I think that such a project is right on the border of being
practically implemented in hardware without using a uP. A basic
hardware-only unit that would get the job done wouldn't be too hard,
but the kicker is that if you use compiled code written on a
development system, you can have so much more functionality for free -
as long as you have to get the basic thing running, all you have to do
is type some more to add features.
Not only that, if you want the device to function flawlessly in
complex MIDI data stream environments, there's quite a bit of
algorithm stuff that should be added to keep things from getting
confused. For example, there's the two kinds of note-offs at &H8x and
&H9x, running status handling, and real-time messages. I've written
data deciphering programs for MIDI that can handle everything, so I
know the algorithms required, and if you go with the just-hardware
approach it would be quite hard to implement these completely.
I just had an idea - I have an old XT laying around, with an original
MPU-401 in it. If I made a D/A circuit board, and it was controlled by
the PC hardware, it should be possible to develop the code on the PC
and run it to make a very high-powered MIDI-to-CV controller. The D/A
could be an 8- or 16-bit discrete R-2R ladder, driving an big analog
mux into a bunch of S & H's, with some gate latches as well. It would
probably be easy to go to sixteen or thirty-two analog voltages. The
software could do all of the demux scanning probably, reducing the
hardware requirements. There could be a graphic user interface for
setting up the channels etc. This all could probably be done in
something easy like Visual Basic or Visual C....
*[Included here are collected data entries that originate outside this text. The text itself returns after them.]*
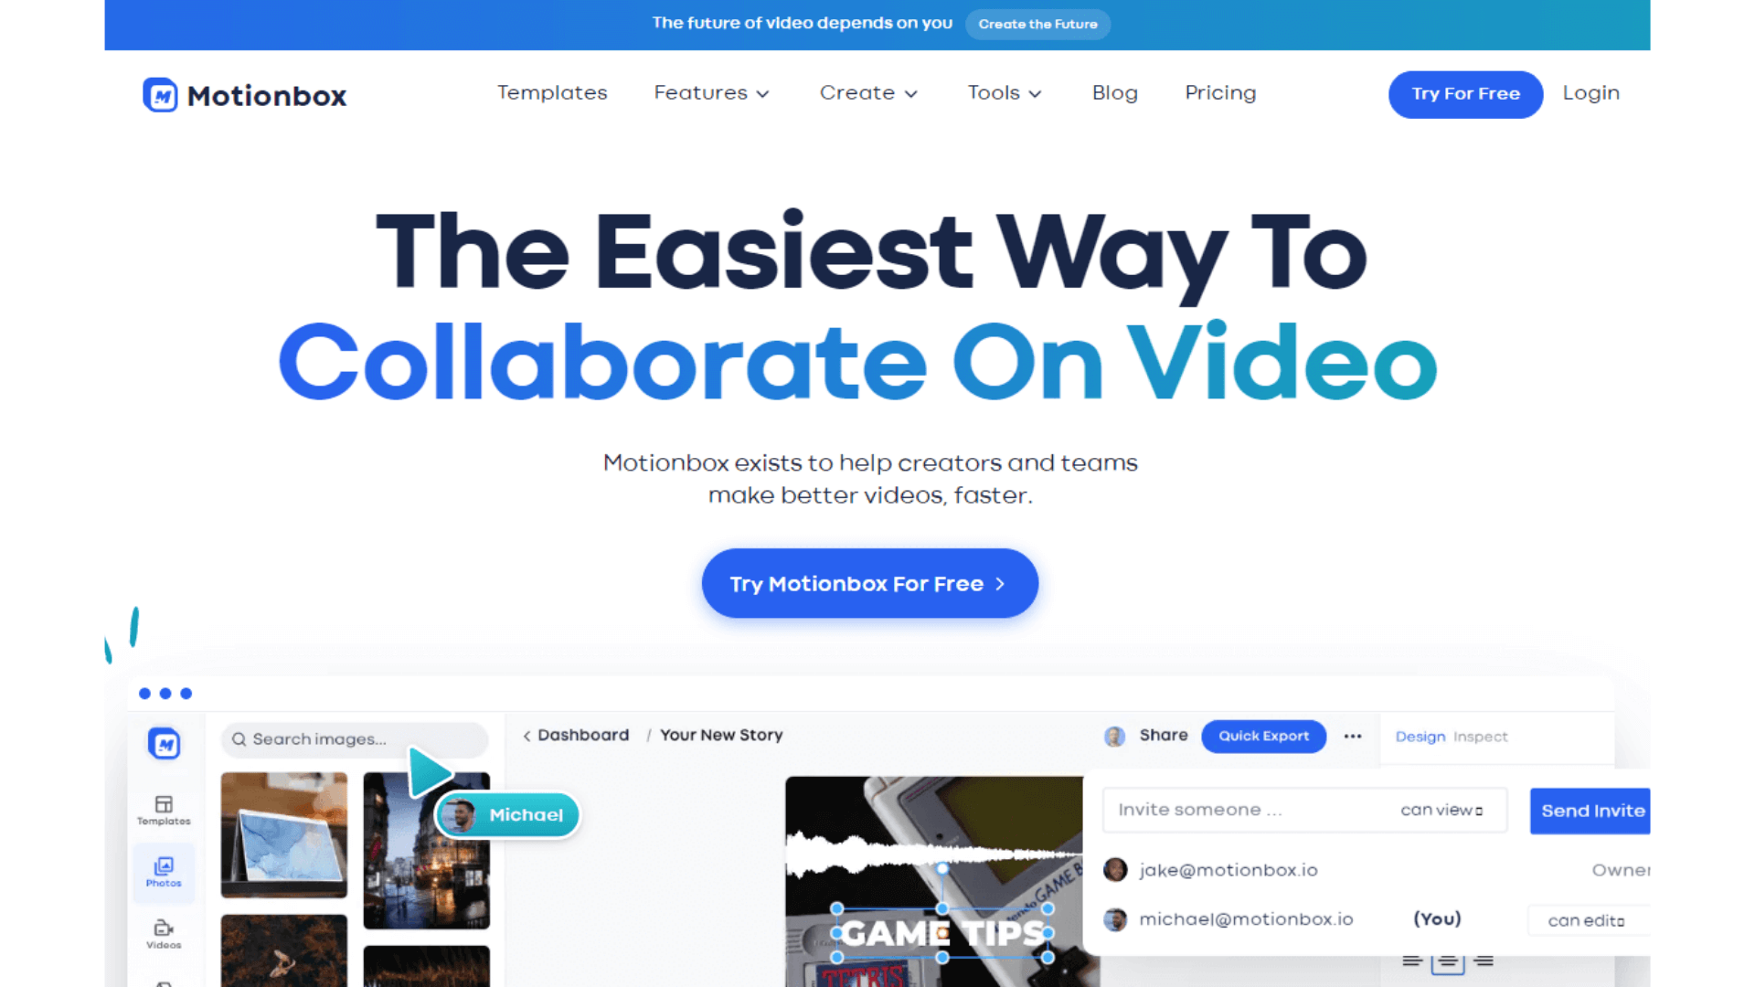This screenshot has width=1755, height=987.
Task: Click Try Motionbox For Free button
Action: pyautogui.click(x=870, y=585)
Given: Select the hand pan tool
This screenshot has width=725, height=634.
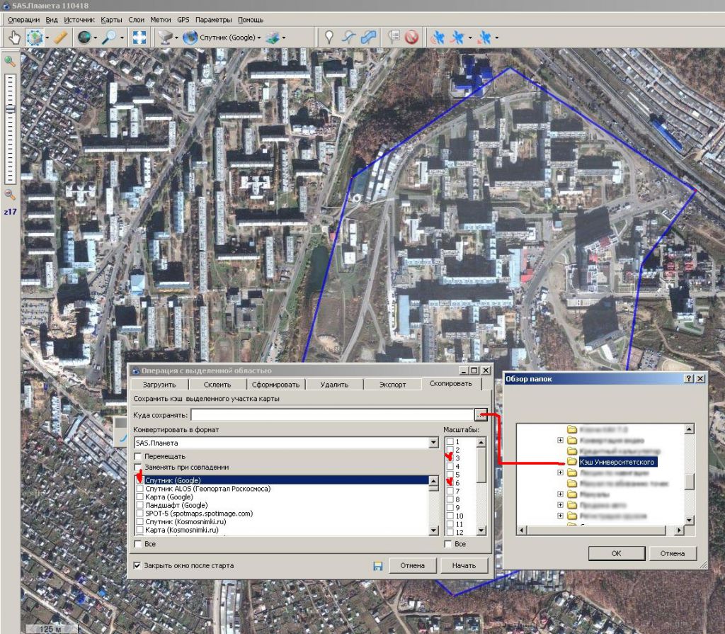Looking at the screenshot, I should coord(14,37).
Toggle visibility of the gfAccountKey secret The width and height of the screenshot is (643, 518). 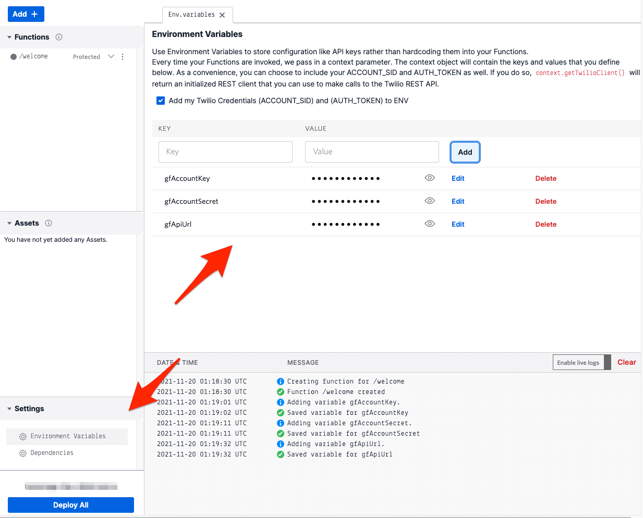430,178
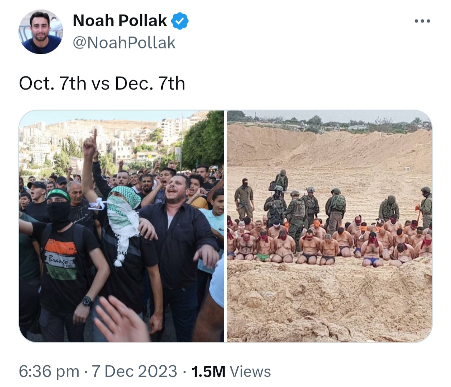Click the Dec. 7th part of tweet text
The width and height of the screenshot is (451, 387).
150,83
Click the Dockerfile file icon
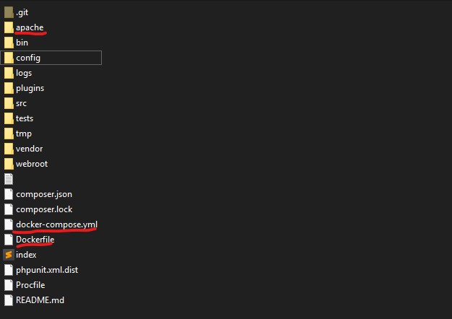The height and width of the screenshot is (319, 452). point(9,240)
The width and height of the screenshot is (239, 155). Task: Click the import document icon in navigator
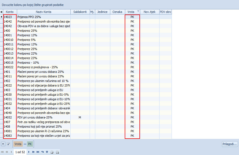(x=52, y=152)
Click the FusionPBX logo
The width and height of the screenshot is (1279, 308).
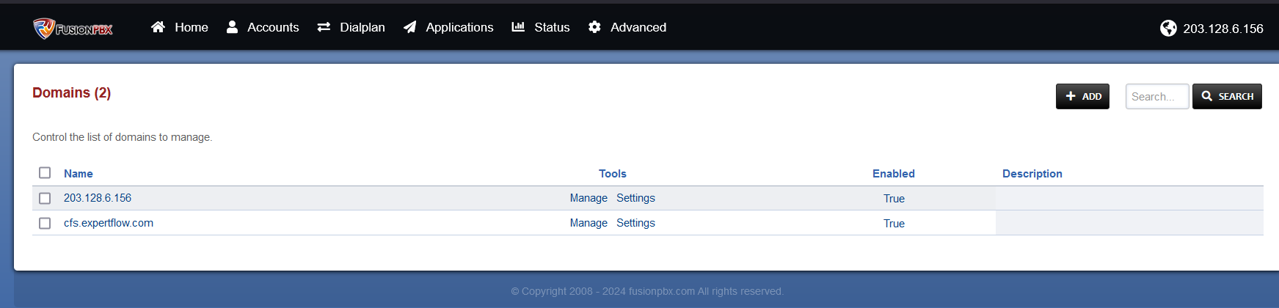point(73,28)
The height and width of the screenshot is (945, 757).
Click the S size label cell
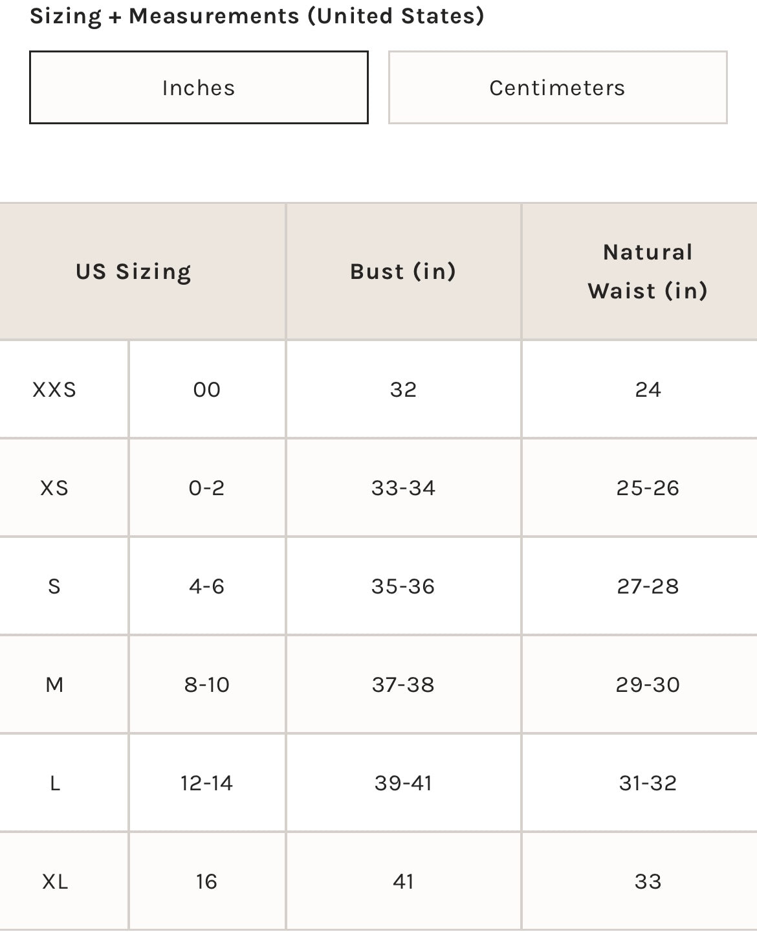(x=55, y=586)
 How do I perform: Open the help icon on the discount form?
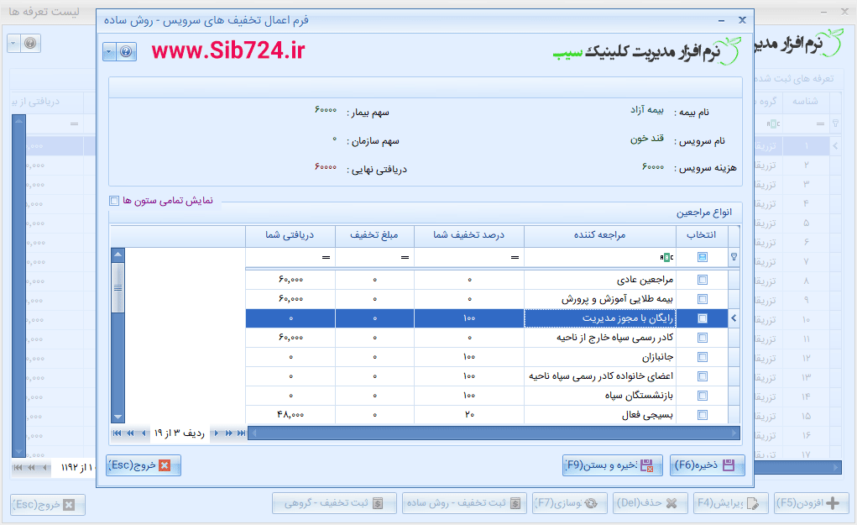point(124,51)
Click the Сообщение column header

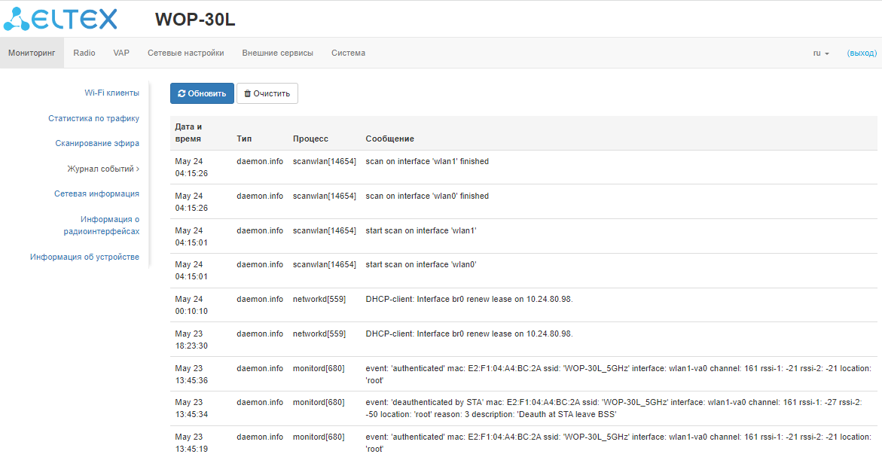(x=389, y=139)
Any thoughts on this? How should it be connected to the PC? If it's
built on a card that fits into a slot in the PC, there may be
connector density problems as well as EMI pickup from nearby spikey
digital stuff. Maybe an external box, attached through the parallel
port? How about using the serial port? Now it has a UART in it, but
now it only has to decipher D/A setup data instead of MIDI traffic.
Whaddaya think guys.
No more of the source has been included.